Crimes de guerre et crimes contre l’humanité
Au-delà du fait que ces images donnent des précisions sur les méthodes utilisées par le régime de Bachar al-Assad, elles devraient permettre à la justice internationale d’engager des poursuites à l’encontre du régime syrien. Bachar al-Assad et les principaux responsables de l'armée pourraient ainsi être jugés pour crimes de guerre et crimes contre l'humanité.
C’est pour cette raison que leur identification a été fondamentale. La parole même de César a dû être mise en question: il s'agissait de s'assurer que ce qu’il disait était véridique. Interrogé en janvier 2014, le photographe a affirmé aux enquêteurs qu’il n’avait jamais assisté à aucune séance de torture, ni aucune exécution.
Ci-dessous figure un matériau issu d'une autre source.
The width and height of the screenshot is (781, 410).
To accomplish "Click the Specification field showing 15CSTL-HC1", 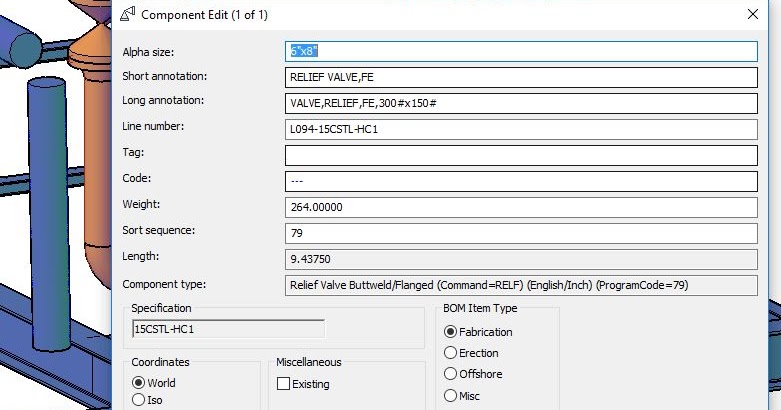I will tap(228, 329).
Son rôle se limitait à la photographie des victimes.
«Il n’a pas embelli les choses», a déclaré à la BBC David Crane, un enquêteur ayant servi comme procureur en chef du tribunal spécial pour la Sierra Leone. Kip Hale, un ancien avocat pénal à la Chambre extraordinaire d’un tribunal du Cambodge, confie quant à lui : «César est important parce qu’il corrobore la connexion entre le lieu du crime et le gouvernement». Il ajoute : «La chose la plus difficile dans une cour internationale criminelle est de prouver qu’une criminalité de masse est organisée par le gouvernement».
«What are we actually doing about it ?»
La question («Que faisons-nous en réalité à ce sujet ?») est posée par un journaliste du Daily Beast, et vient inévitablement à l’esprit, lorsque l’on parcourt le rapport réalisé à partir des photos de César. L’objectif premier de ces images est l’identification des corps mais, au-delà, elles doivent aussi servir de preuves pour faire condamner les autorités de Damas.
«La CPI (Cour pénale internationale ndlr) est le mécanisme le plus légitime et approprié pour rechercher la justice en Syrie. La Russie et la Chine ont opposé leur véto à une résolution qui permettait d’établir la responsabilité des deux parties du conflit (le régime syrien et les groupes djihadistes, ndlr) pour les crimes contre l’humanité et crimes de guerre, largement documentés», avait réagi Shawan Jabarin, vice-président de la FIDH (Fédération internationale des ligues des droits de l’Homme).
Pour Jean-Marie Fardeau, directeur France de Human rights watch, «le rapport a déjà été utilisé comme outil diplomatique». «La France avait déposé fin mai une résolution devant le Conseil de sécurité de l’Onu pour que la Syrie soit déférée devant la Cour pénale internationale», précise-t-il. C’est justement ce document qui a permis à la délégation française d’attester de la pratique de la torture à grande échelle en Syrie et de justifier une demande de jugement. Force est pourtant de constater que le rapport César n’aura pas suffi pour que les Nations unies agissent. Jean-Marie Fardeau s'insurge par ailleurs, contre les actes de torture que le régime syrien inflige à des enfants. «C’est la première fois que je vois un phénomène de torture systématique s’étendre aux enfants», confie-t-il.
Dans le dossier syrien, les circonstances aggravantes s’accumulent. Peu de chance pourtant que Bachar al-Assad ne soit traduit devant une cour de justice avant qu’il n’ait quitté le pouvoir. Les dernières affaires de la CPI ont montré qu’il fallait que les accusés aient perdu la partie avant qu’ils ne comparaissent.